» **Source passage**:
I initially solved it using dynamic programming O(N²) . but I got TLE.

Then I solved it in O(N). Notice, we have only two different numbers 0 and 1.

The increasing subsequence will be in one of the three forms

1. All 0’s (0000)
1. All 1’s(11111)
1. Some 0’s followed by 1’s (000111)

So, the subsequence will either end at 0 or 1.

We maintain two variables say A and B,

• A - Length of LIS that ends with 0
• B - Length of LIS that ends with 1

Initially, both A and B are 0.

Iterate over the string and at each iteration find out whether it is optimal to add the current char to 0 ending subsequence or 1 ending subsequence.

If the current value is 0, obviously you can add it to only 0 ending sequence. Because 0 followed by 0 will still be an increasing subsequence. So we increment A by 1.

» **What is expected**: Quote the part of the binary-string subsequence explanation that opens with the words containing "I initially solved" and closes with "All 0’s (0000)".

» **Extracted entries**:
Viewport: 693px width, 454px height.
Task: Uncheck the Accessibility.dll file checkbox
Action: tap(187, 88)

--

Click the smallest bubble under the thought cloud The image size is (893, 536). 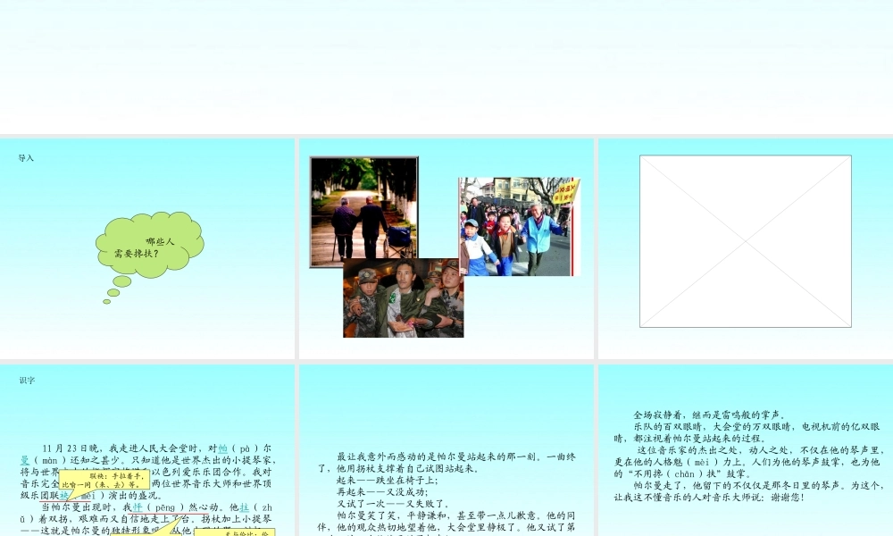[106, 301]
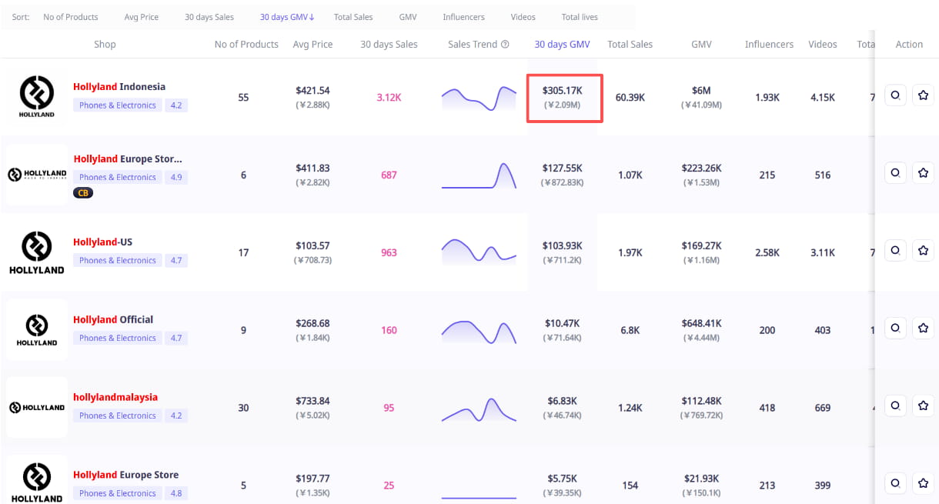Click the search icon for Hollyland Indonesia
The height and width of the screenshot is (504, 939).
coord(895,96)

» **Exercise solution**:
I initially solved it using dynamic programming O(N²) . but I got TLE.

Then I solved it in O(N). Notice, we have only two different numbers 0 and 1.

The increasing subsequence will be in one of the three forms

1. All 0’s (0000)